From 61cf2ea9c0c3f76c2a06a36844506153849e81b0 Mon Sep 17 00:00:00 2001
From: Matt <Rocketknight1@users.noreply.github.com>
Date: Thu, 7 Oct 2021 17:30:15 +0100
Subject: [PATCH] Fix incorrect output shapes for TF/PT LED (#13882)

* Fix issues with LED model

* Style pass

* Bugfixes

* correct attentions as well

Co-authored-by: Patrick von Platen <patrick.v.platen@gmail.com>
---
 src/transformers/models/led/modeling_led.py   |  5 ++++
 .../models/led/modeling_tf_led.py             | 10 +++++--
 tests/test_modeling_led.py                    | 30 +------------------
 3 files changed, 13 insertions(+), 32 deletions(-)

• _Supplied data_
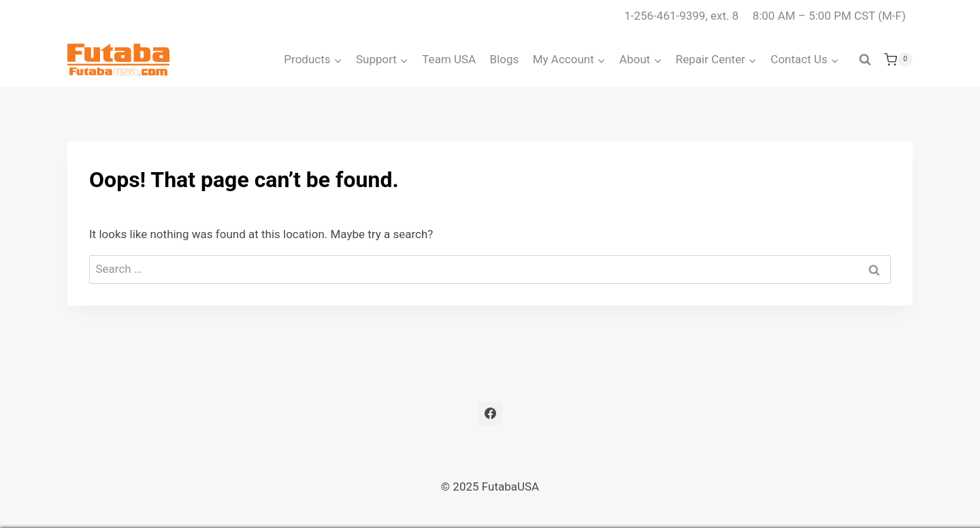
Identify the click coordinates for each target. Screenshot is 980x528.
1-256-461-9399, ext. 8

• _Problems and tasks_
(A) In the LED patch above, write out the part that opens with the words containing "From 61cf2ea9c0c3f76c2a06a36844506153849e81b0 Mon" and closes with "TF/PT LED (#13882)".
(B) List every item in the bulleted change summary of the LED patch.
(C) According to its subject line, what problem does the LED patch fix? Answer in one to three sentences.

• _Answers to the tasks_
(A)
From 61cf2ea9c0c3f76c2a06a36844506153849e81b0 Mon Sep 17 00:00:00 2001
From: Matt <Rocketknight1@users.noreply.github.com>
Date: Thu, 7 Oct 2021 17:30:15 +0100
Subject: [PATCH] Fix incorrect output shapes for TF/PT LED (#13882)

(B)
- Fix issues with LED model
- Style pass
- Bugfixes
- correct attentions as well

(C) The LED patch fixes incorrect output shapes for TF/PT LED.